BEGIN STUDY TEXT

Before Islamic State fighters gave up control of a northern Syrian stronghold less than a week ago, they left behind explosive dangers including booby traps in hospitals, an American combat medic told The Daily Beast on Tuesday.

Manbij, which lies on a supply route between the Turkish border and the de facto ISIS capital of Raqqa, fell to the Kurdish-led Syria Democratic Forces on Friday after more than two months of heavy fighting and U.S.-led airstrikes. The Britain-based Syrian Observatory for Human Rights says the fighting killed more than 1,700 people, including more than 400 civilians.

The Daily Beast reported that explosions continued to rock the city in the days after ISIS escaped -- and Kurdish fighters had to watch every move they made, because even black ISIS flags may have been booby-trapped.

"There are so many mines at this point that its almost on a ludicrous scale," Patrick Kasprik, a Floridian who volunteered as an SDF medic, told the website. "[The SDF] have set up small field hospitals for civilians, but with 100,000 residents returning to the city of Manbij, we need much more."

The capture of Manbij marked the biggest defeat for the extremist fighrers in Syria since July 2015, when they lost the town of Tal Abyad on the border with Turkey, analysts said, adding that hundreds of civilians ISIS used as human shields were freed.

END STUDY TEXT
BEGIN DATA SUPPLIED

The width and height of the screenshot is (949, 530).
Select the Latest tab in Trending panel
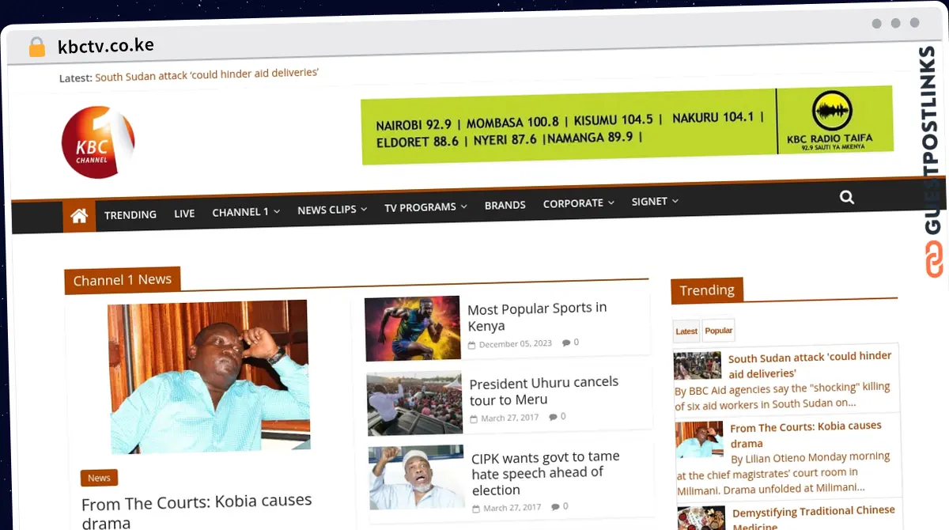pos(686,331)
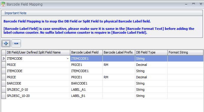Screen dimensions: 204x112
Task: Click the Format String cell of SPLDESC_10-20 row
Action: pos(185,96)
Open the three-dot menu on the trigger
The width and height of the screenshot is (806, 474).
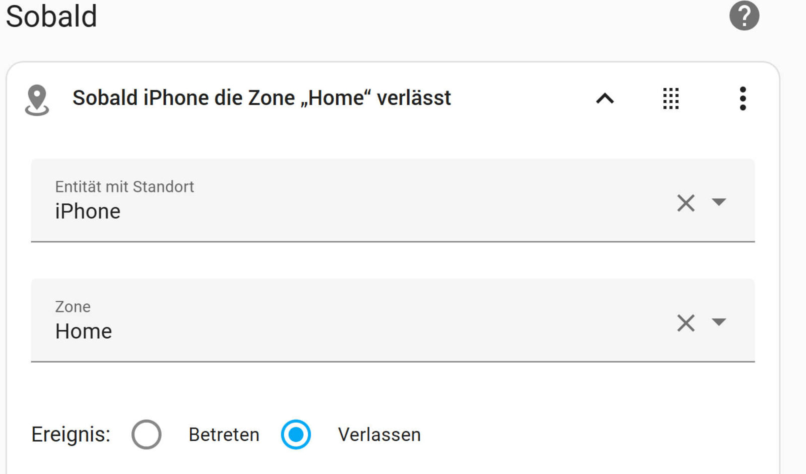pos(743,99)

END DATA SUPPLIED

» **TASK PROMPT**: Continue the news report on the booby traps left behind in Manbij, starting right after its final sentence.

» **EXERCISE RESULT**:
Also over the weekend, the SDF announced a new campaign against al-Bab, a nearby town held by the extremists. The U.S. has provided the SDF with air cover and American special forces are advising them on the ground.

ISIS still controls large areas of Syria as well as Iraq's second largest city, Mosul. It has also claimed major terrorist attacks in recent months, including the Orlando massacre, the Nice truck attack, and a Baghdad bombing that killed some 300 people.

But Lt. Gen. Sean MacFarland, the top U.S. commander for the fight against ISIS, said this week that some 45,000 militants have been removed from the battlefield, reducing the group's total numbers to as few as 15,000.

The SDF launched its offensive in late May to capture Manbij under the cover of U.S.-led airstrikes.

Amateur videos posted online showed that shortly after SDF fighters captured the town late Friday, scores of residents went down to celebrate in the streets. Some men were seen clipping their beards with scissors while women were able to uncover their faces. ISIS imposes a harsh and extreme version of Islam on the territory under its control, including a mandatory dress code.

"May God destroy them. They slaughtered us," a young man shouted in a Manbij square. "May they not live for a minute."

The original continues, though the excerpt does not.